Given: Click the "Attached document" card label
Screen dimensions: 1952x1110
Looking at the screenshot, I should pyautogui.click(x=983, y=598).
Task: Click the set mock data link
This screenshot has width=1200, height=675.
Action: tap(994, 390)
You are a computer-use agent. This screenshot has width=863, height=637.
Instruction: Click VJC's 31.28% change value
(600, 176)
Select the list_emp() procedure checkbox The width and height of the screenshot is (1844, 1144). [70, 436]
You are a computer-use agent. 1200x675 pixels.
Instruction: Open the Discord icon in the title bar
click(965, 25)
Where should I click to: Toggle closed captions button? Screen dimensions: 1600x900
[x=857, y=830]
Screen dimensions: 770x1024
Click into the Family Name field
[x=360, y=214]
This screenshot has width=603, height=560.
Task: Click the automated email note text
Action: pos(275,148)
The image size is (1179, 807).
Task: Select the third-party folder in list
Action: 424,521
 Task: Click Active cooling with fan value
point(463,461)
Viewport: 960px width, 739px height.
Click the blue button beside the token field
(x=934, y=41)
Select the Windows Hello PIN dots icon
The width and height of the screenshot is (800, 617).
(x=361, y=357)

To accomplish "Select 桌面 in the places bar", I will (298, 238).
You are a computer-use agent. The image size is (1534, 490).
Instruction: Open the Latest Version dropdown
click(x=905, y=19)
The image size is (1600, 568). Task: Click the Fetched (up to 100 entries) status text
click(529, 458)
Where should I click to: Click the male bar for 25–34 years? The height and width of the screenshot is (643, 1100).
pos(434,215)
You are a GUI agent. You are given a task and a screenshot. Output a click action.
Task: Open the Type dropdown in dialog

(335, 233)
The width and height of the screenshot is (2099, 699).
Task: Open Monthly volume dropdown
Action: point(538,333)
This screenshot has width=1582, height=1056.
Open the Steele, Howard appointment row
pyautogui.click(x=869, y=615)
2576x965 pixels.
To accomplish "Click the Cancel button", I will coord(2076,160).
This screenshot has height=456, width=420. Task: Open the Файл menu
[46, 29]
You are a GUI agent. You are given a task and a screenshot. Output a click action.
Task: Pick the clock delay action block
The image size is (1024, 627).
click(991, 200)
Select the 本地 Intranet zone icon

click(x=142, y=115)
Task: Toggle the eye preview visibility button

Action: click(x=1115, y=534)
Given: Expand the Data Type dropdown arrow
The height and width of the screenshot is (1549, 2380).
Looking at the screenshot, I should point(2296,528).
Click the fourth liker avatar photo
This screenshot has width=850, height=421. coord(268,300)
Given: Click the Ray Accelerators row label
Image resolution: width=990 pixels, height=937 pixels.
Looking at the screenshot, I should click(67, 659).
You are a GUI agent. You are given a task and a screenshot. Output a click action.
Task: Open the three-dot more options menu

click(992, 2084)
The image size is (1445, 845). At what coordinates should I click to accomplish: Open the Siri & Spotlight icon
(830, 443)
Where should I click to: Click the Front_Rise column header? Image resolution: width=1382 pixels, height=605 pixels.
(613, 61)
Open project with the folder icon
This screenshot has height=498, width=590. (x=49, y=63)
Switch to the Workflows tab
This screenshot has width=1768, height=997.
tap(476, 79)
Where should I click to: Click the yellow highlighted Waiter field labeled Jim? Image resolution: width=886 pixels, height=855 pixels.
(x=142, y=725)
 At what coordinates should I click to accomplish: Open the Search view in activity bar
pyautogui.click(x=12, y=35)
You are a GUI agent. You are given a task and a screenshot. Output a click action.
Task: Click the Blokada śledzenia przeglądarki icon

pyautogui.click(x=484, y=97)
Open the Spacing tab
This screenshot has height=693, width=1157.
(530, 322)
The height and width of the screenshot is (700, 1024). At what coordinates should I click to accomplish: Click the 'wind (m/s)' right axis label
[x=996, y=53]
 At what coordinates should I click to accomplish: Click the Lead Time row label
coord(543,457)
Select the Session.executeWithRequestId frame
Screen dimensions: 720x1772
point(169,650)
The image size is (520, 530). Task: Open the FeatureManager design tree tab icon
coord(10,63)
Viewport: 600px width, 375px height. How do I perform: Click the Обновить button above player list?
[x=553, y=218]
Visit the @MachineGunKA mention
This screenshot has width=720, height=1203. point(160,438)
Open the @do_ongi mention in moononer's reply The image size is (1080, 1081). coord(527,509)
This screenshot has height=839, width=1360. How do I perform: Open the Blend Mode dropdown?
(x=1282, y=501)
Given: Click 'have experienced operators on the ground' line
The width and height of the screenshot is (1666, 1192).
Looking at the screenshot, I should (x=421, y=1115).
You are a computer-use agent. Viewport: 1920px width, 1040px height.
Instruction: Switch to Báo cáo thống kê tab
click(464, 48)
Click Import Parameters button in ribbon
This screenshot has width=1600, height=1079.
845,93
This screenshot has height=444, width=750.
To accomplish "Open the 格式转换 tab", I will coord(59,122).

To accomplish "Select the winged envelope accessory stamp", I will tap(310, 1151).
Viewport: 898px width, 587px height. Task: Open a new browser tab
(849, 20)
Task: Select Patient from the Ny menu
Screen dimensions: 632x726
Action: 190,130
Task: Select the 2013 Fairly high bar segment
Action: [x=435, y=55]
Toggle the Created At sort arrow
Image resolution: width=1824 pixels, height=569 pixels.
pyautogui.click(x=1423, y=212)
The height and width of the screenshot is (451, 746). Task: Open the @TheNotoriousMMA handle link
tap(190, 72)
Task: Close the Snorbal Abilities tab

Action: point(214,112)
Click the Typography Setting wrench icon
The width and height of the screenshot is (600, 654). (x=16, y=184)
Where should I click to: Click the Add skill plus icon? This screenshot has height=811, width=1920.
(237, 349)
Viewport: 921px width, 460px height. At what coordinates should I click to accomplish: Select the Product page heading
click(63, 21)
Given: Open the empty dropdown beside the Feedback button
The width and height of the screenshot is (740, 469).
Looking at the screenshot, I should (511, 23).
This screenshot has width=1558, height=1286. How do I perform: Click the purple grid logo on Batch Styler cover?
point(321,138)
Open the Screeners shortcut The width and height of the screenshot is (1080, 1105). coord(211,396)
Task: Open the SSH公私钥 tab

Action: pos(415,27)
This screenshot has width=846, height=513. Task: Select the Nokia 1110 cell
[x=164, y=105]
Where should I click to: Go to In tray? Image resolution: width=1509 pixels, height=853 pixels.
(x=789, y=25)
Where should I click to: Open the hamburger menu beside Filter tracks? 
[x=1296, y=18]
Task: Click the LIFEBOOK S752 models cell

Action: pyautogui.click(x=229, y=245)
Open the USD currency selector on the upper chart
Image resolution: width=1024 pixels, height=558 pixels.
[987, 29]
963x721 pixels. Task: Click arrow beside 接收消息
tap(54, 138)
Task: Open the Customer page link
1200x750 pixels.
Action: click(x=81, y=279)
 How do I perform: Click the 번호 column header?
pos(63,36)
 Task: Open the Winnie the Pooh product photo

● Activity
Take the listing above and repeat exactly the lines from the one containing "Instruction: Open the Discord" through the one containing "Screen dimensions: 770x1024", both included.

● Solution for this exercise
Instruction: Open the Discord icon in the title bar
click(965, 25)
Where should I click to: Toggle closed captions button? Screen dimensions: 1600x900
[x=857, y=830]
Screen dimensions: 770x1024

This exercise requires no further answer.